CRAVATH, SWAINE & MOORE LLP

[New York Office]

April 17, 2013

CC Holdings GS V LLC and Crown Castle GS III Corp.

2.381% Senior Secured Notes due 2017

3.849% Senior Secured Notes due 2023

Form S-4 Registration Statement

Ladies and Gentlemen:

We have acted as counsel for CC Holdings GS V LLC, a Delaware limited liability company (the “Issuer”), and Crown Castle GS III Corp., a Delaware corporation (the “Co-issuer” and, together with the Issuer, the “Company”), in connection with the filing by the Company with the Securities and Exchange Commission (the “Commission”) of a registration statement on Form S-4 (the “Registration Statement”) under the Securities Act of 1933, as amended (the “Act”), relating to the proposed issuance and offer to exchange (i) up to $500,000,000 aggregate principal amount of new 2.381% Senior Secured Notes due 2017 (the “2017 Exchange Notes”) for a like aggregate principal amount of outstanding 2.381% Senior Secured Notes due 2017, which have certain transfer restrictions (the “2017 Original Notes”), and (ii) up to $1,000,000,000 aggregate principal amount of new 3.849% Senior Secured Notes due 2023 (the “2023 Exchange Notes” and, together with the 2017 Exchange Notes, the “Exchange Notes”) for a like aggregate principal amount of outstanding 3.849% Senior Secured Notes due 2023, which have certain transfer restrictions (the “2023 Original Notes” and, together with the 2017 Original Notes, the “Original Notes”). The Exchange Notes are to be issued pursuant to the indenture dated as of December 24, 2012 (the “Indenture”), among the Company, the guarantors party thereto and The Bank of New York Mellon Trust Company, N.A., as trustee (the “Trustee”). The Exchange Notes are to be guaranteed (the “Guarantees”) by the guarantors listed on Annex A hereto (the “Guarantors”) on the terms and subject to the conditions set forth in the Indenture.
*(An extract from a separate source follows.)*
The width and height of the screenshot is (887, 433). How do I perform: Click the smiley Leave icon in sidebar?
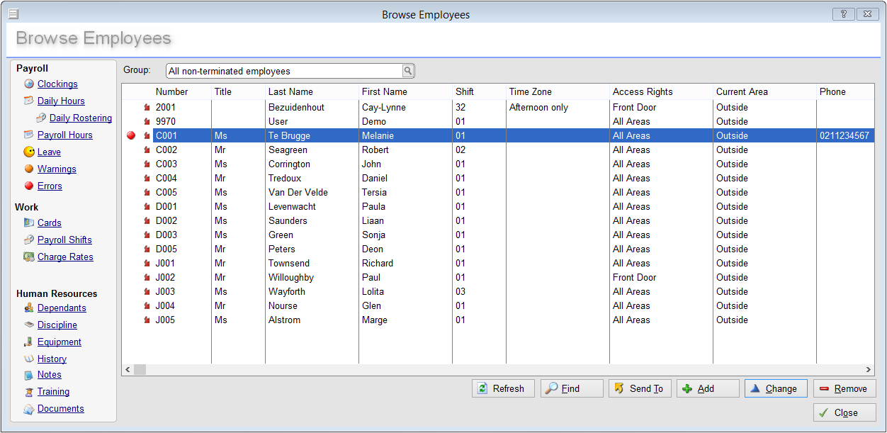(x=29, y=152)
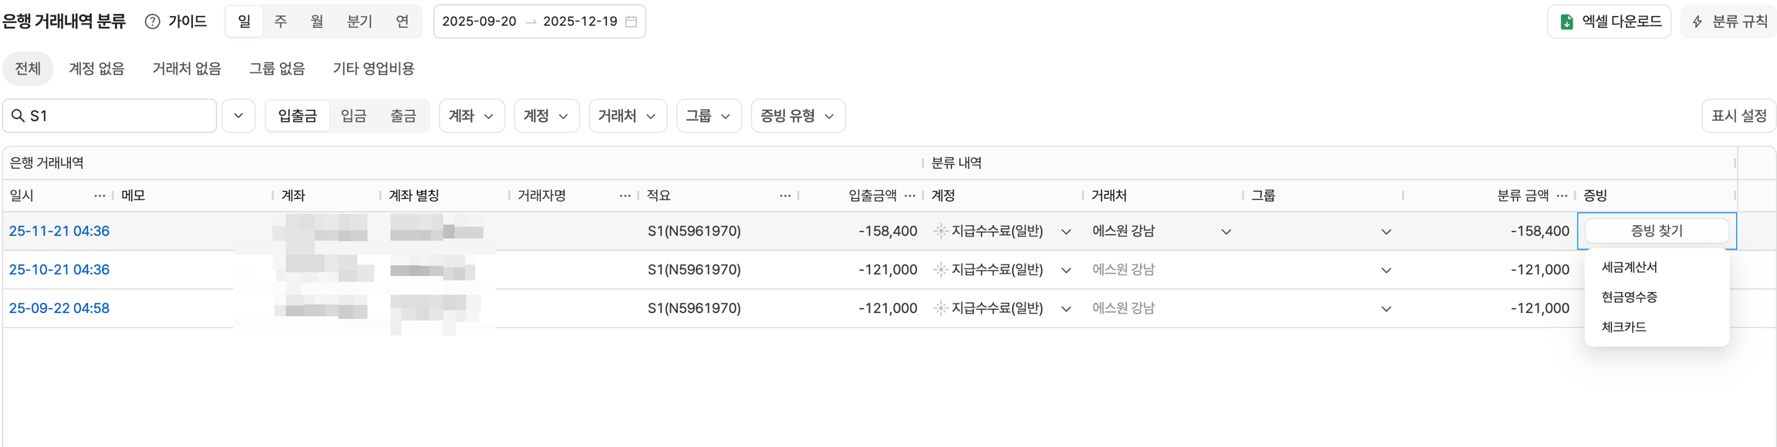Expand the 계좌 filter dropdown
Screen dimensions: 1777x447
point(471,116)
In that connection, we have examined originals, or copies certified or otherwise identified to our satisfaction, of such documents, corporate records and other


instruments as we have deemed necessary or appropriate for the purposes of this opinion, including: (a) the Indenture (including the Guarantees therein) and the form of Exchange Note included therein; (b) the Certificate of Incorporation, as amended, of the Co-issuer and the Certificates of Formation, in each case as amended, of the Issuer and each Guarantor that is a Delaware limited liability company (the “Delaware Guarantors”); (c) the Bylaws, as amended, of the Co-issuer and the Limited Liability Company Agreements, in each case as amended, of the Issuer and each Delaware Guarantor; (d) the unanimous written consents adopted by the Board of Directors and the Member of each of the Issuer and each Delaware Guarantor on December 10, 2012; and (e) the unanimous written consent adopted by the Board of Directors of the Co-Issuer on December 10, 2012.

In rendering this opinion, we have assumed, with your consent and without independent investigation or verification, the genuineness of all signatures, the legal capacity and competency of all natural persons, the authenticity of all documents submitted to us as originals and the conformity to authentic original documents of all documents submitted to us as duplicates or copies. We also have assumed, with your consent, that the Indenture (including the Guarantees therein) has been duly authorized, executed and delivered by the Trustee and the Guarantors (other than the Delaware Guarantors) and that the form of the Exchange Notes will conform to that included in the Indenture.

Based on the foregoing and subject to the qualifications set forth herein, we are of opinion as follows:

1. The Exchange Notes have been duly authorized by the Company and, when executed and authenticated (including the due authentication of the Exchange Notes by the Trustee) in accordance with the provisions of the Indenture and issued and delivered in exchange for the applicable Original Notes, will constitute legal, valid and binding obligations of the Company enforceable against the Company in accordance with its terms (subject to applicable bankruptcy, insolvency, reorganization, moratorium, fraudulent transfer and other similar laws relating to or affecting creditors’ rights generally from time to time in effect and to general principles of equity, including, without limitation, concepts of materiality, reasonableness, good faith and fair dealing, regardless of whether considered in a proceeding in equity or at law).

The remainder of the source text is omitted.